Can you lay out the data below as a two-column CSV with the header instruction,response, one row per instruction and its answer, every field quoted and line breaks replaced by spaces, leaving out the pictures?
** START DATA SECTION **
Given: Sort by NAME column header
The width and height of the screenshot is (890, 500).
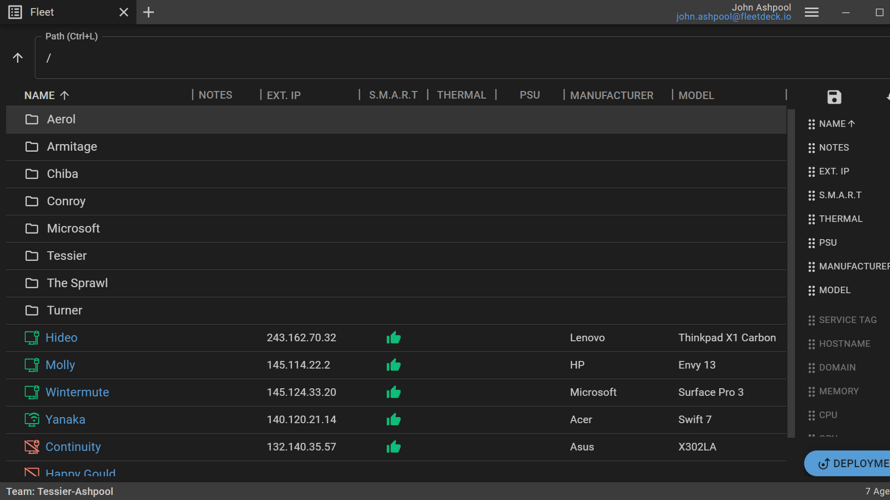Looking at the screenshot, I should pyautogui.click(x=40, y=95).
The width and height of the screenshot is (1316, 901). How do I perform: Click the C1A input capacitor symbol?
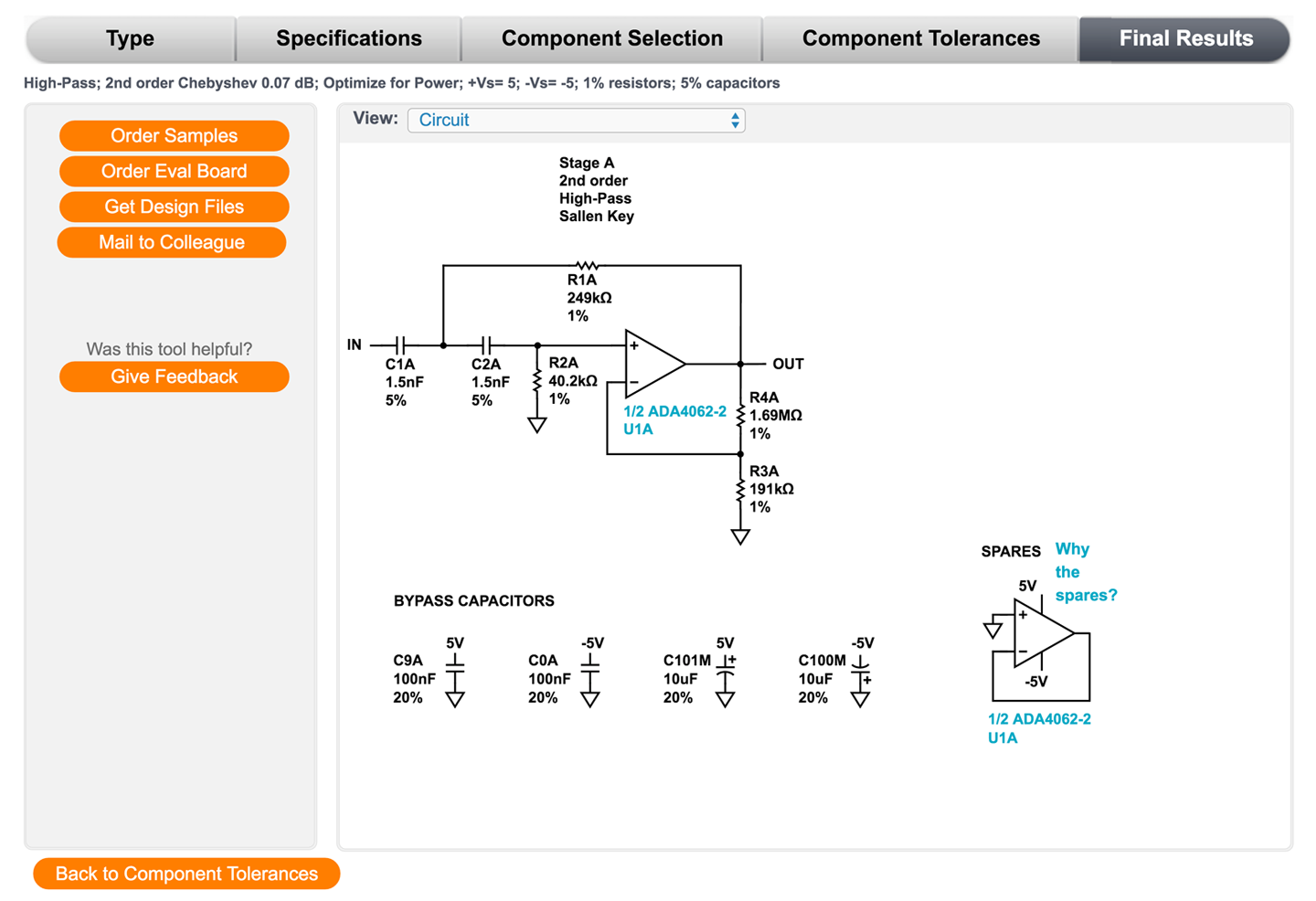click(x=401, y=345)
** END DATA SECTION **
## ANSWER BELOW
instruction,response
"Given: Sort by NAME column header The width and height of the screenshot is (890, 500).","Looking at the screenshot, I should pyautogui.click(x=40, y=95)."
"The width and height of the screenshot is (1316, 901). How do I perform: Click the C1A input capacitor symbol?","click(x=401, y=345)"